The problem with little Miss Abyss is that there ain’t no lesson for her. There’s no moral of her story. She’s not a saint, or a martyr, not a demi-god, or a spirit. She’s eternal, but that don’t mean much when you only exist for other people, because they will you to exist. She’s a distraction for anyone looking for an escape, though she doesn’t know it’s temporary. If everyone let her alone tomorrow, she’d just…not be.

She doesn’t know she isn’t real. But that ain’t ever gonna happen, because people ain’t ever gonna stop wanting someone to listen the way she listens. They ain’t ever gonna stop wanting something to fill their time and emptiness.         

It took me a hell of a long time to figure out why we came across each other, but then it hit me: someday, I’m might have to tell her. At least, I think I will. My job is to be merciful, to make the transitions easier, to not let them linger, hurting and desperate. I get mad at myself for letting her go on this long, getting used and thrown away time and time again. I lose track of time, but I’ll tell you, it’s been long enough to make me feel ashamed. Hard truth is, I’m fond of her, and I don’t want to set something into motion I can’t control. Like I said, that ain’t my job. But it also ain’t really fair to her.         

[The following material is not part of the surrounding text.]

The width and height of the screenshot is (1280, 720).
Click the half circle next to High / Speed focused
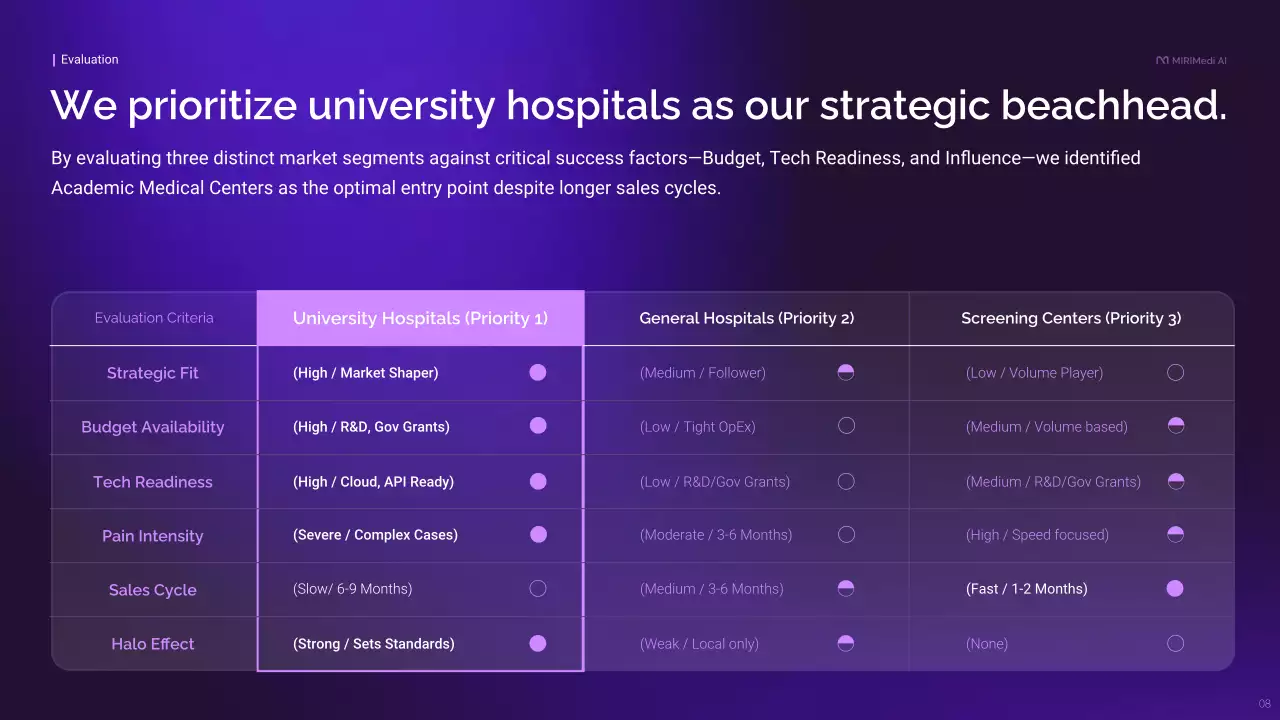click(1175, 535)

It seems harmless enough, just thinking it through. If she’s nothing, then why shouldn’t people bring her into existence if they need her? She’s summoned by the lonely, the trapped, the insecure. She’s called by people who need a distraction from their boring lives and ugly selves, and they’d rather face the better person they see reflected in her hopeful eyes. “Where’s the harm?” they think. They never remember asking for anything out loud. So when they’ve used her up, or offered more than they could afford to lose to, they always say “Hey, sweetheart, I never said you had to keep coming around,” or “We never said this was forever”, and they send her away, emptier than when she got there, if that’s even possible. It’s like looking at a hole torn in space. You can hardly even understand what you’re looking at. You just know it’s dark and cold.         

But here we are, over and over, and though I see she’s hurting, I can see she’s hoping—hoping to be real, hoping that this time, she’ll be enough—and I let it ride because it feels so good to have her with me. I don’t have to teach her a damn thing. I don’t have to carry her through a trauma or a gate, into her next form. I don’t have to hold her hand while she nestles into place in a folktale or ghost story. We just exist together and I tell her about all of it and she just listens and smiles and makes me forget all of the terrible things I see, and every time, just as I’m feeling so good, it hits me like a shotgun blast to the head—

I don’t set her free because she’s my distraction, too.